[ 
https://issues.apache.org/jira/browse/HADOOP-3445?page=com.atlassian.jira.plugin.system.issuetabpanels:comment-tabpanel&focusedCommentId=12630103#action_12630103
 ] 

Sameer Paranjpye commented on HADOOP-3445:
------------------------------------------

The sanity checks are pretty important. The defaults for queues are nice to 
have but not essential immediately. So yes they can be introduced in a 
subsequent JIRA, possibly even after 0.19, since it appears to be a back 
compatible change. 

> Implementing core scheduler functionality in Resource Manager (V1) for Hadoop
> -----------------------------------------------------------------------------
>
>                 Key: HADOOP-3445
>                 URL: https://issues.apache.org/jira/browse/HADOOP-3445
>             Project: Hadoop Core
>          Issue Type: New Feature
>            Reporter: Vivek Ratan
>            Assignee: Vivek Ratan
>         Attachments: 3445.1.patch, 3445.10.patch, 3445.2.patch, 3445.3.patch, 
> 3445.4.patch, 3445.5.patch, 3445.6.patch, 3445.7.patch, 3445.8.patch, 
> 3445.9.patch
>
>
> The architecture for the Hadoop Resource Manager (V1) is described in 
> HADOOP-3444. This Jira proposes implementation details on the core scheduling 
> piece - the changes to the JT to handle Orgs, queues, guaranteed capacities, 
> user limits, and ultimately, scheduling a task on a TT. 
> As per the architecture in HADOOP-3444, the JT contains a new component, Job 
> Queue Manager (JQM), to handle queues of jobs. Each queue represents a queue 
> in an Org (one queue per Org).
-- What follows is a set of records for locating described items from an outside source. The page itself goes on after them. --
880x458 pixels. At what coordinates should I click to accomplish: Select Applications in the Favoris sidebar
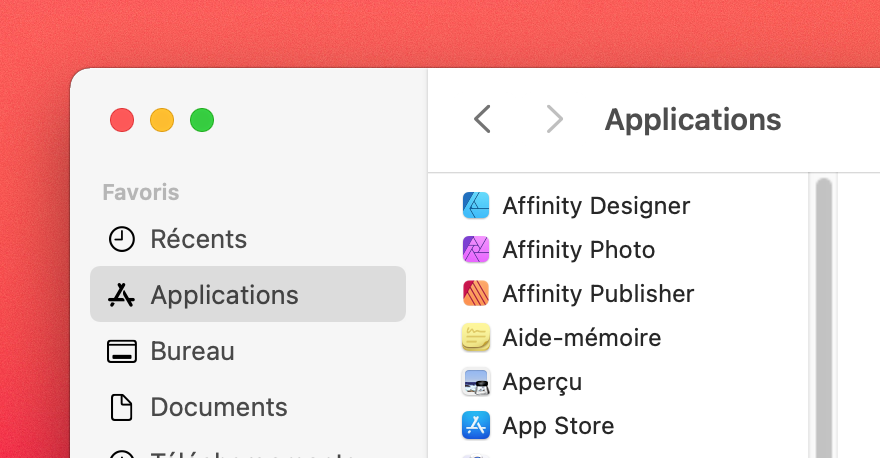tap(224, 295)
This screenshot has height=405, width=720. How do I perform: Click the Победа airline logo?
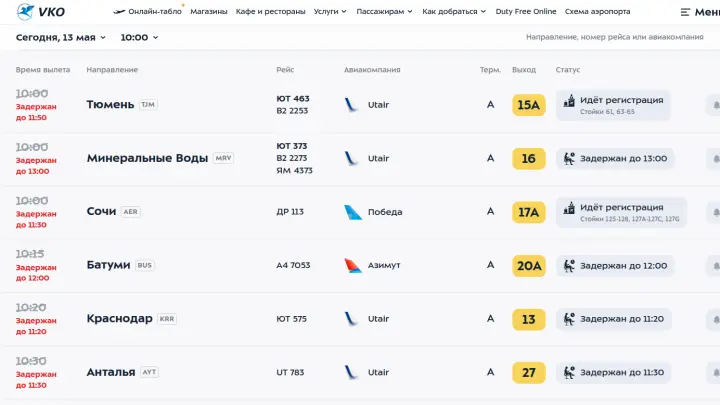coord(353,212)
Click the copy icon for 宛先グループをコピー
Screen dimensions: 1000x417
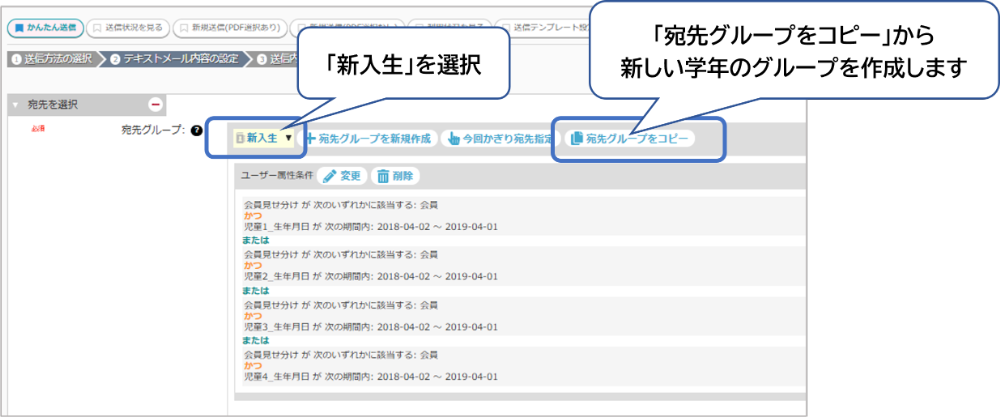pyautogui.click(x=576, y=139)
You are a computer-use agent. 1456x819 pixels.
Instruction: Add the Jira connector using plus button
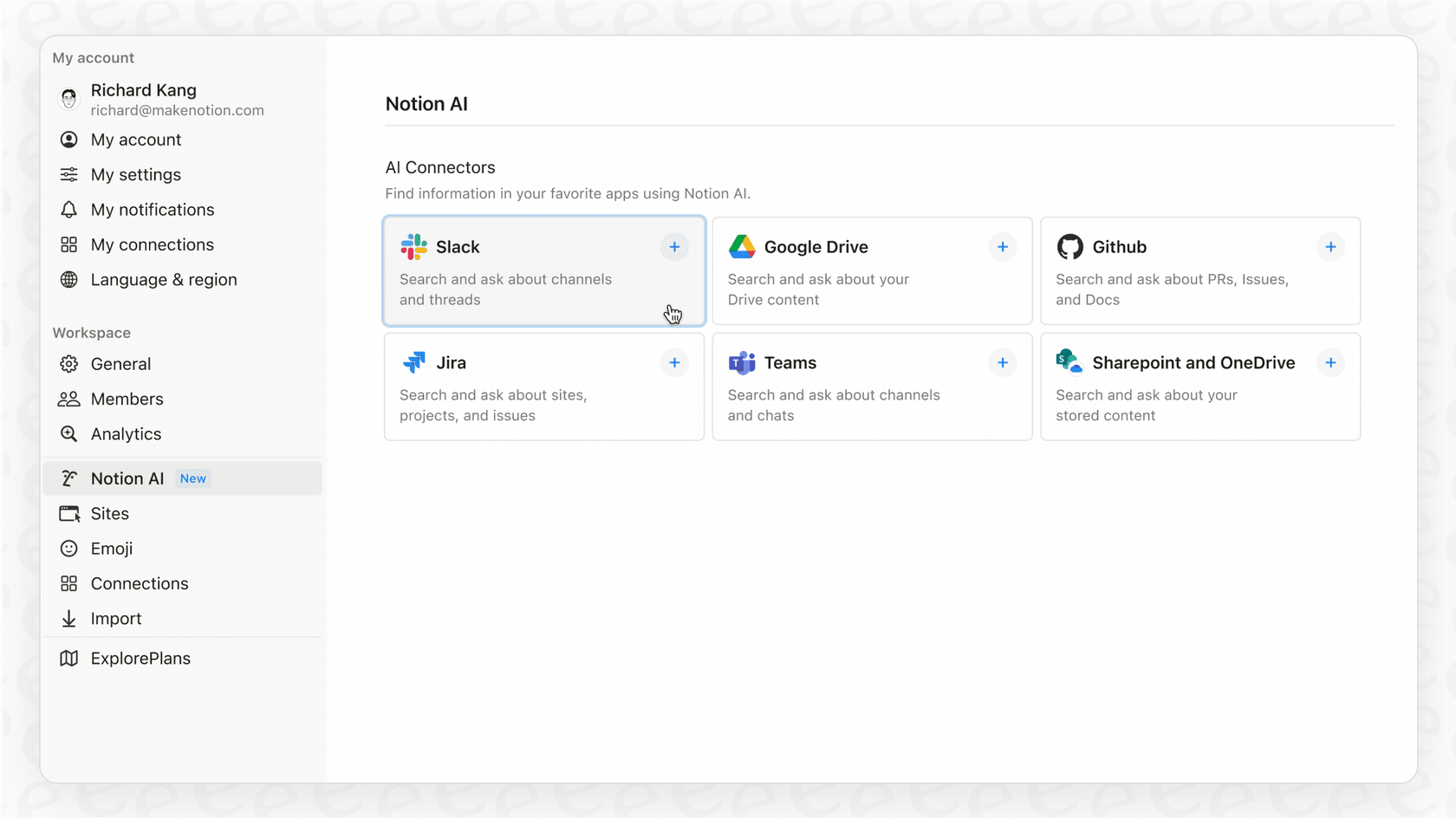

Job queues are backed up by disk based 
> storage. 
> We now look at some details. Terminology: 
> * A queue has *excess capacity* if it does not have enough jobs (queued or 
> running) to take up its guaranteed capacity. Excess capacity needs to be 
> distributed to queues that have none. 
> * Queues that have given up excess capacity to other queues are called *low 
> queues*, for the sake of this discussion. Queues that are running on 
> additional capacity are called *high queues*.
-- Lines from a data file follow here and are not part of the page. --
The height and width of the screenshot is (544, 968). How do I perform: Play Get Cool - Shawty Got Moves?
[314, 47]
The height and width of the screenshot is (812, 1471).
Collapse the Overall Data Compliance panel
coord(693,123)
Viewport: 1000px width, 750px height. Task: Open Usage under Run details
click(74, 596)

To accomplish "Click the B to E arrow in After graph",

> For each queue, the JT keeps track of the following: 
> * Guaranteed capacity (GC): the capacity guaranteed to the queue, set up 
> through configuration. The sum of all GCs is equal to the grid capacity. 
> Since we're handling Map and Reduce slots differently, we will have a GC for 
> each, i.e., a CG-M for maps and a GC-R for reducers. The sum of all GC-Ms is 
> equal to the sum of all map slots available in the Grid, and the same for 
> GC-Rs. 
> * Allocated capacity (AC): the current capacity of the queue. This can be 
> higher or lower than the GC because of excess capacity distribution. The sum 
> of all ACs is equal to the grid capacity. As above, each queue will have a 
> AC-M and AC-R. 
> * Timer for claiming containers: can just be the # of seconds the queue can 
> wait till it needs its capacity back. There will be separate timers for 
> claiming map and reduce slots (we will likely want to take more time to claim 
> reduce slots, as reducers take longer to run). 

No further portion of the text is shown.